*** Opening of INFORMATION SHOWN ***

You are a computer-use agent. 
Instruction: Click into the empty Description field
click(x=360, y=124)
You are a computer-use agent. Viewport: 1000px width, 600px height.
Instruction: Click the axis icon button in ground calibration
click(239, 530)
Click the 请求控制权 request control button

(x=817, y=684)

*** Close of INFORMATION SHOWN ***

* **YOUR TASK**
From the line with "Instruction: Click into" to the final line of the entries above, return every line exactly as written.

* **THE COMPLETED TASK**
Instruction: Click into the empty Description field
click(x=360, y=124)
You are a computer-use agent. Viewport: 1000px width, 600px height.
Instruction: Click the axis icon button in ground calibration
click(239, 530)
Click the 请求控制权 request control button

(x=817, y=684)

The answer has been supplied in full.